It’s fitting that the first Hindi feature Satyajit Ray made is based on Premchand’s story, with its sharp recounting of time and place. Ray, whose centenary we are celebrating this month, expands on characters and events in his nearly two-hour film, but the focus remains on the two khilaris (players) as they go through their day, arranging the chess pieces, keeping their countless retainers on the run with a non-stop supply of hookahs and freshly-made paans, as well as keeping their wives at bay.

Sanjeev Kumar as Mirza and Saeed Jaffrey as Mir are the perfect couple, as they joust through the days and nights that follow: is there a hint of homoeroticism in the way they come apart and fit together? Or is chess, quite simply, better than sex? It would appear so, seeing Shabana Azmi’s doe-eyed desperation — as the lonely wife of Mirza, she tries unsuccessfully to get her husband back to her arms. In Mir’s haveli, other kinds of games are afoot: his wife, played by the sparkly Farida Jalal, is having it on with the young, handsome Farooq Shaikh, and the sequence in which the duo nearly gets caught is an abiding delight.

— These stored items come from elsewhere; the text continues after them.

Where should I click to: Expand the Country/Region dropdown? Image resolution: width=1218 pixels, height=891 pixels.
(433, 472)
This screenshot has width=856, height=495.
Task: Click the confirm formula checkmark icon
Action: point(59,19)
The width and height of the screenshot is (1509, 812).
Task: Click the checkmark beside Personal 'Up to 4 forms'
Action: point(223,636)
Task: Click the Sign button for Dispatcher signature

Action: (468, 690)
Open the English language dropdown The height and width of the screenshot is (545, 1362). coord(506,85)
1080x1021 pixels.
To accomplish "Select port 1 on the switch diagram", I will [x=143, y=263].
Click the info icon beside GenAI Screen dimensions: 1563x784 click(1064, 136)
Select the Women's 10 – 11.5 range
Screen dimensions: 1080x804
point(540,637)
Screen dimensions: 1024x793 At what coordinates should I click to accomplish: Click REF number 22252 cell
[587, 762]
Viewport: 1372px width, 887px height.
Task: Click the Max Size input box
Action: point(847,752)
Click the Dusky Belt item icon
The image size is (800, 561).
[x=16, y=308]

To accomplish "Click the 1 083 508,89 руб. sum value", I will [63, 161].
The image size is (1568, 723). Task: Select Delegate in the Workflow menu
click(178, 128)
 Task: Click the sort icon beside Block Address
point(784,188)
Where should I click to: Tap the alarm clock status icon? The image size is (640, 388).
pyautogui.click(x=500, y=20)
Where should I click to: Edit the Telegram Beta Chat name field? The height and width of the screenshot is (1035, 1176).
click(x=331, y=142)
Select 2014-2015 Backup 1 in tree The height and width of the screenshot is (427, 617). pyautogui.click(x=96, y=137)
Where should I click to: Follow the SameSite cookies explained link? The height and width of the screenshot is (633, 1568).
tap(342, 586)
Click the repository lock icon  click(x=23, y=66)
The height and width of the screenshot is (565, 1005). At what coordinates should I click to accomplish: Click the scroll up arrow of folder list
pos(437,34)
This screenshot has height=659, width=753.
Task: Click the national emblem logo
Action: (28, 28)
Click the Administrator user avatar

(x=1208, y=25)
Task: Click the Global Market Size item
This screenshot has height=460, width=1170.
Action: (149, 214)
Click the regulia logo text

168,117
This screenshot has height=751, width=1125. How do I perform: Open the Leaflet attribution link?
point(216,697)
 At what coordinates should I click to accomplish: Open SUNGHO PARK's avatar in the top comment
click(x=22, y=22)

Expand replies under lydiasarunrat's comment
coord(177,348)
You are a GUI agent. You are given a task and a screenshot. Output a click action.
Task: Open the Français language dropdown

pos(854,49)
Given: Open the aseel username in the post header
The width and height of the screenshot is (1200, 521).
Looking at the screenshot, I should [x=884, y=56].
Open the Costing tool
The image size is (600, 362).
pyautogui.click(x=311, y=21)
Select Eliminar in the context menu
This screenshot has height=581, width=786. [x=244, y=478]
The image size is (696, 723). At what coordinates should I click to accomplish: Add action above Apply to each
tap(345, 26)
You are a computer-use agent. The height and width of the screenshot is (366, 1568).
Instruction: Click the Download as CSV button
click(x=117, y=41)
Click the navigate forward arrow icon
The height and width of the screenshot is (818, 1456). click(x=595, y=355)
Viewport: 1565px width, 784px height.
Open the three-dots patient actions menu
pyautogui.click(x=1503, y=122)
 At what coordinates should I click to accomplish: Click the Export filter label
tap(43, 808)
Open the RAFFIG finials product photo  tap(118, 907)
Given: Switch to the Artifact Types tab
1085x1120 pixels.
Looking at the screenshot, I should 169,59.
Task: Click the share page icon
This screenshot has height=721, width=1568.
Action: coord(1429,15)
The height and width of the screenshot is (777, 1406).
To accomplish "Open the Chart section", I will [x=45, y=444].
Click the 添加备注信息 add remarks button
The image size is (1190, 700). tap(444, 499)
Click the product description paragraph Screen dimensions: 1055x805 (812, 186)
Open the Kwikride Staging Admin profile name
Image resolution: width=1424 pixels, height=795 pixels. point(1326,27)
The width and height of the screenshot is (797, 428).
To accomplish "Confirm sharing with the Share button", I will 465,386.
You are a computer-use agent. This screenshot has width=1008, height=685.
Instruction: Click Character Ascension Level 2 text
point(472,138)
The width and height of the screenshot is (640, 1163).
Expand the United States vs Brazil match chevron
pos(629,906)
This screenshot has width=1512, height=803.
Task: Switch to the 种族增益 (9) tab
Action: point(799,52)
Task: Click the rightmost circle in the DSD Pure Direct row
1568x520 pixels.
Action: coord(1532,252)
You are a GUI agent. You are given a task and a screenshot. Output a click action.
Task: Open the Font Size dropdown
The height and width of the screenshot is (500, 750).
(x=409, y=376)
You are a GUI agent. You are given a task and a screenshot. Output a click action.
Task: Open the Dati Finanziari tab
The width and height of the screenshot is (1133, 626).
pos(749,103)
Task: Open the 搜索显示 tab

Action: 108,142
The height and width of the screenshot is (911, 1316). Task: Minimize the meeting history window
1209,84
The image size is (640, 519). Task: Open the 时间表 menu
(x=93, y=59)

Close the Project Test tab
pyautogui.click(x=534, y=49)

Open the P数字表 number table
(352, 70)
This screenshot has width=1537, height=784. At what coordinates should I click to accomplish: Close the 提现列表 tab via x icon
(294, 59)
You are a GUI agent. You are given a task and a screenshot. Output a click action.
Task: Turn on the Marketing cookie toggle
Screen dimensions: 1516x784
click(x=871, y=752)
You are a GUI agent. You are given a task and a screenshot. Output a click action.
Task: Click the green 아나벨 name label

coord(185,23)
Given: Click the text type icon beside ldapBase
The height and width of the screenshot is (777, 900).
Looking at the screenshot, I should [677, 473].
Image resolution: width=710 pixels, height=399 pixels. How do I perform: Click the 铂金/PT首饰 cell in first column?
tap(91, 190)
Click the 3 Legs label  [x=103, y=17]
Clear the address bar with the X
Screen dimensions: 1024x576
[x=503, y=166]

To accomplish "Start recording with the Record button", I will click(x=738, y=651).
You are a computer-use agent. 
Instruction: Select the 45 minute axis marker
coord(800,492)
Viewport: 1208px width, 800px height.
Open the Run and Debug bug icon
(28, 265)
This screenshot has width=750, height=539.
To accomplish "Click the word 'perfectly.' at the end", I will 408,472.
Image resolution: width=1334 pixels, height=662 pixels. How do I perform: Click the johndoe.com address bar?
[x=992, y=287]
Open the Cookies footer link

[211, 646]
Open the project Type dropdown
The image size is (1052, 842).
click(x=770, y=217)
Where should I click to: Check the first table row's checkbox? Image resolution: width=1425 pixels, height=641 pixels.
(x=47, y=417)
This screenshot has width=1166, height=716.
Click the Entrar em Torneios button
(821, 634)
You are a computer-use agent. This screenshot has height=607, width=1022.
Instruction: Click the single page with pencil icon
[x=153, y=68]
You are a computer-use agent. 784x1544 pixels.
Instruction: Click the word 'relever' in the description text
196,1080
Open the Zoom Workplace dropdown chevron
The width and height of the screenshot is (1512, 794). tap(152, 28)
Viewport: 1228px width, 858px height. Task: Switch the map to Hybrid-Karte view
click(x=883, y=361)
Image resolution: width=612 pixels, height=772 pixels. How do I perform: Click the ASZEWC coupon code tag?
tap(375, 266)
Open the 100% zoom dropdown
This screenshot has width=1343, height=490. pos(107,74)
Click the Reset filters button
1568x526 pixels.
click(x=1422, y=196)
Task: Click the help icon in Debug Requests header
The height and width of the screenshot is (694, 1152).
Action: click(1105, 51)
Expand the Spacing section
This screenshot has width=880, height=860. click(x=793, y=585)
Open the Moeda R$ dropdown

I revisited the film again this week, and found a few Bollywood flourishes I had missed before. A few of Sanjeev Kumar’s expressions are familiar from his other movies. And Amjad Khan, as the weak, effete Wajid Ali Shah, is spot on much of the time, but in one sequence, where he comes across like a sulky baby rather than a powerful ruler, he sounds exactly as he had as Gabbar Singh in Sholay, which had made him famous two years earlier, in 1975. Jaffrey is perfect as is the narration by Amitabh Bachchan.

It’s hard to pick favourites from Ray’s expansive filmography. Among the ones I return to are the Apu Trilogy (1956-1959), Devi (1960), Mahanagar (1963), Charulata (1964), Nayak (1966), Aranyer Din Ratri (1970), the Felunath mysteries (1974-1979), Hirak Rajar Deshe (1980). But for sheer prescience, there’s nothing to beat Shatranj Ke Khilari: the country was then laid bare to a relentless enemy, as it is now.